Your objective
All lines from the one containing "Image resolution: width=1456" through the last line of the listing should be given again exactly, with no pictures.

=== Begin Enclosure ===

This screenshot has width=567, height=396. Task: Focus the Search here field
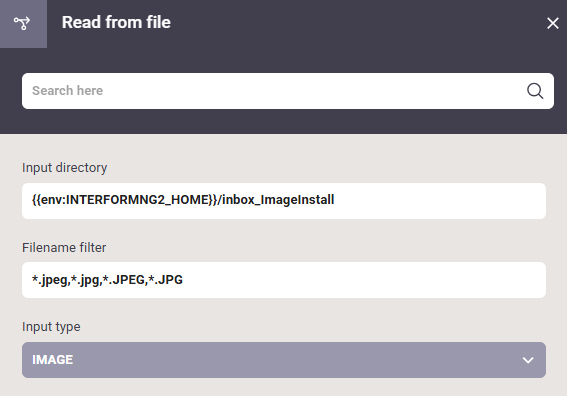287,91
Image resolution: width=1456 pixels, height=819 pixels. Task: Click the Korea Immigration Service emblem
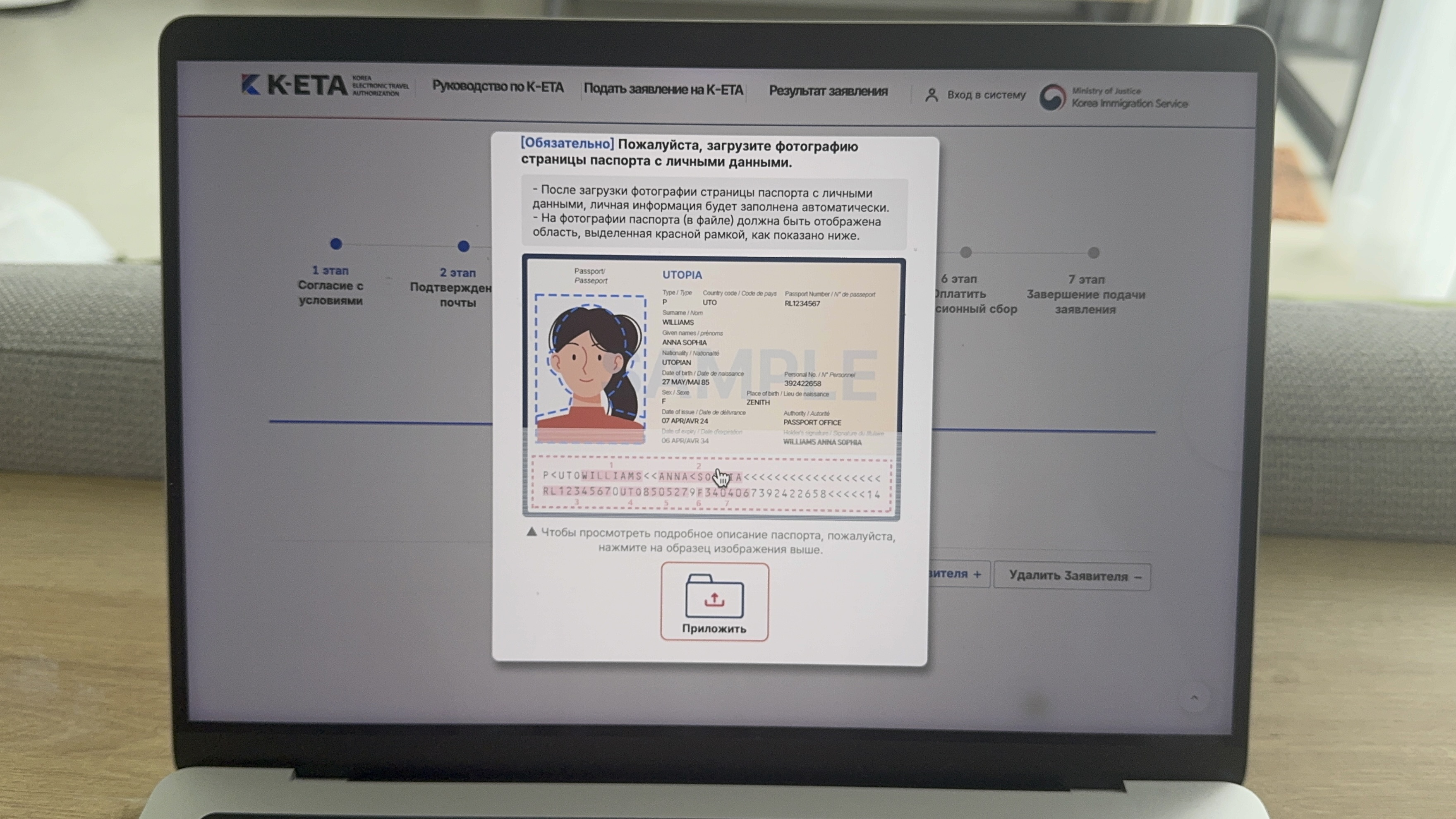click(1052, 97)
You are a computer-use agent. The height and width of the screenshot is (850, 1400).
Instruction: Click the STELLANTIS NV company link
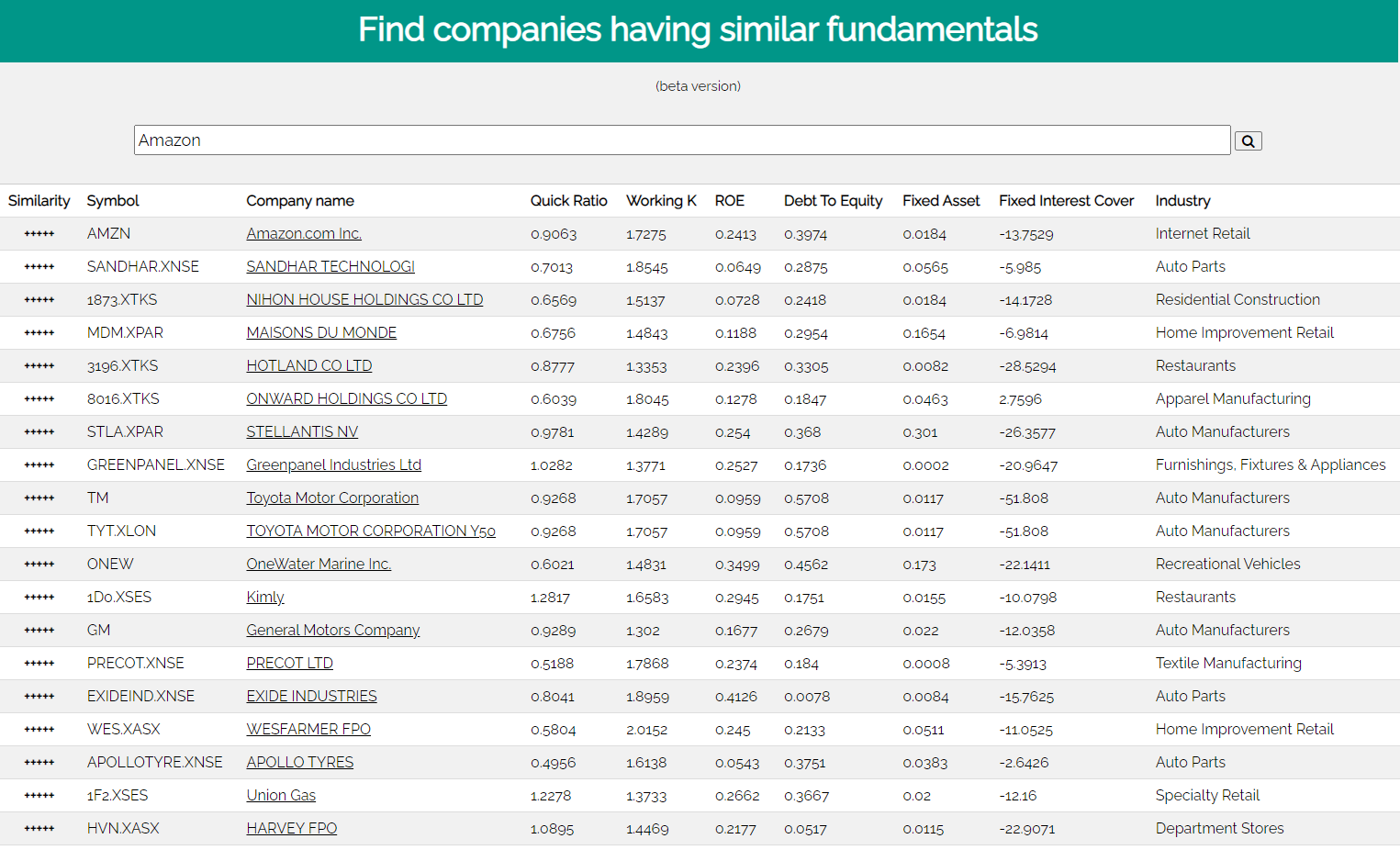coord(302,432)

=== End Enclosure ===

Response below
Image resolution: width=1456 pixels, height=819 pixels. Task: Click the Korea Immigration Service emblem
click(1052, 97)
You are a computer-use agent. The height and width of the screenshot is (850, 1400).
Instruction: Click the STELLANTIS NV company link
coord(302,432)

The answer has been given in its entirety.